Ministry to register cemeteries

Accra, Aug. 25, GNA - Mr Kofi Poku-Adusei, Deputy Minister of Local Government, Rural Development and Environment, on Friday said the Ministry would soon register all public and private cemeteries to enable it to have accurate death registration records.

He said the registration, which would be conducted and controlled by the district assemblies, would discourage the non-registration of deaths and the indiscriminate interment of corpses currently being practised.

Briefing the press in Accra to announce the celebration of "Third Births and Deaths Registration Day" on September one, Mr Poku-Adusei said the rate of death registration was very low and did not help in finding the causes of deaths.

The first September of every year has been set aside to celebrate births and deaths registration and this year's celebration would be held in Atronie in the Brong Ahafo Region.

The day, under the theme; "Births and Deaths Registration, a tool for National Development Planning" would register births and deaths free of charge as a means to achieve the universal births and deaths registration target.

Mr Opoku-Adusei noted that though death registrations facilitated the calculation of demographic indices such as infant, child and maternal mortality, it was also important for the health sector to investigate into causes of deaths and initiate measures to contain any epidemic.

The Births and Deaths Registry established in 1965 after the enactment of the Births and Deaths Registration Act 301 makes the registration of births and deaths compulsory and for parents to register their children immediately after birth.

This, he explained, gave legal recognition and identity to such children adding: "Children or anybody, who is not registered, is not legally recognised by the State and for that matter not a citizen of this country."

He noted that following a series of programmes and interventions in 2003, births registration coverage had increased from 28 per cent in 2003 to 67 per cent in 2005 while death registration had also moved slightly from 23 per cent in 2003 to 24 per cent in 2005 Mr Opouku-Adusei said births and deaths registration was vital in the development planning of every nation and facilitated in the provision of infrastructure amenities and failure of such data hampered the successful implementation of many important programmes.
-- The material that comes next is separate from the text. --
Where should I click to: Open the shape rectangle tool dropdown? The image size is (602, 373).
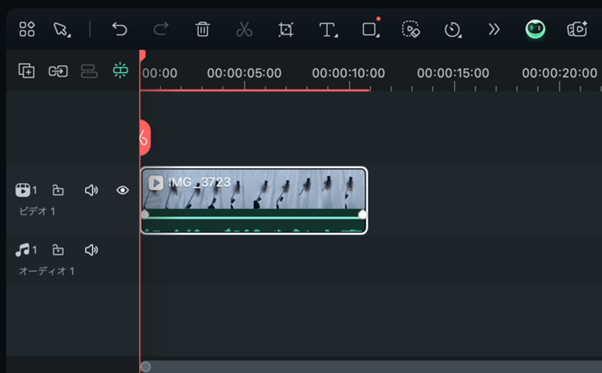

He noted that the Registry's computerization programme would as from January 2007 be printed directly from the database that was being created.
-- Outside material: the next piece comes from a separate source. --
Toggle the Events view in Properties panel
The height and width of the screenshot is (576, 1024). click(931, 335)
"These certificates will have added security features that would make them impossible to be duplicated, reproduced, forged or altered", he said.
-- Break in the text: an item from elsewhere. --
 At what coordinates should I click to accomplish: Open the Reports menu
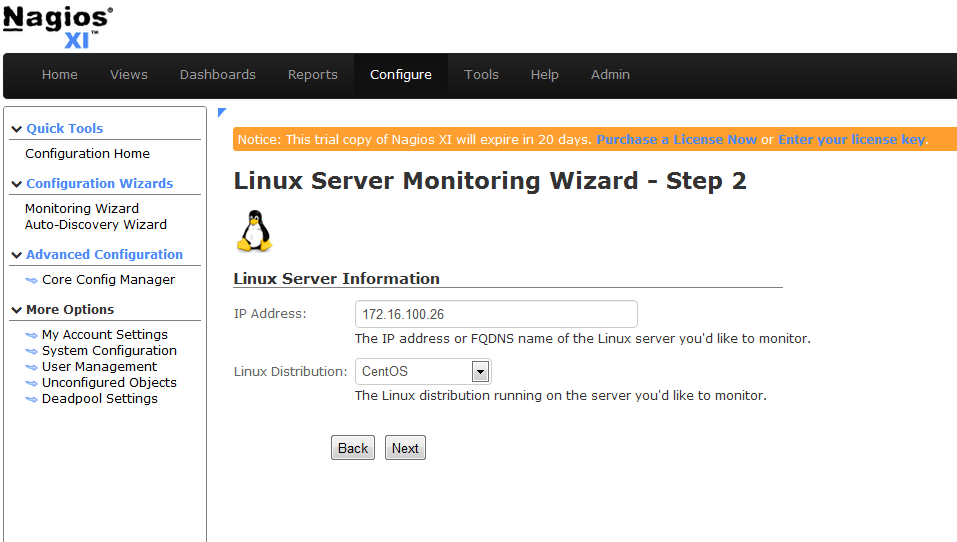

Mr Opoku-Adusei called on Ghanaians to take opportunity created and report all births and deaths for the successful execution of National Identification System and to help to generate relevant demographic parameters required for national development planning.

Mrs Oboshie Sai-Coffie, Deputy Minister of Information and National Orientation, pledged the Ministry's support for the campaign by providing information vans and personnel for all the local languages.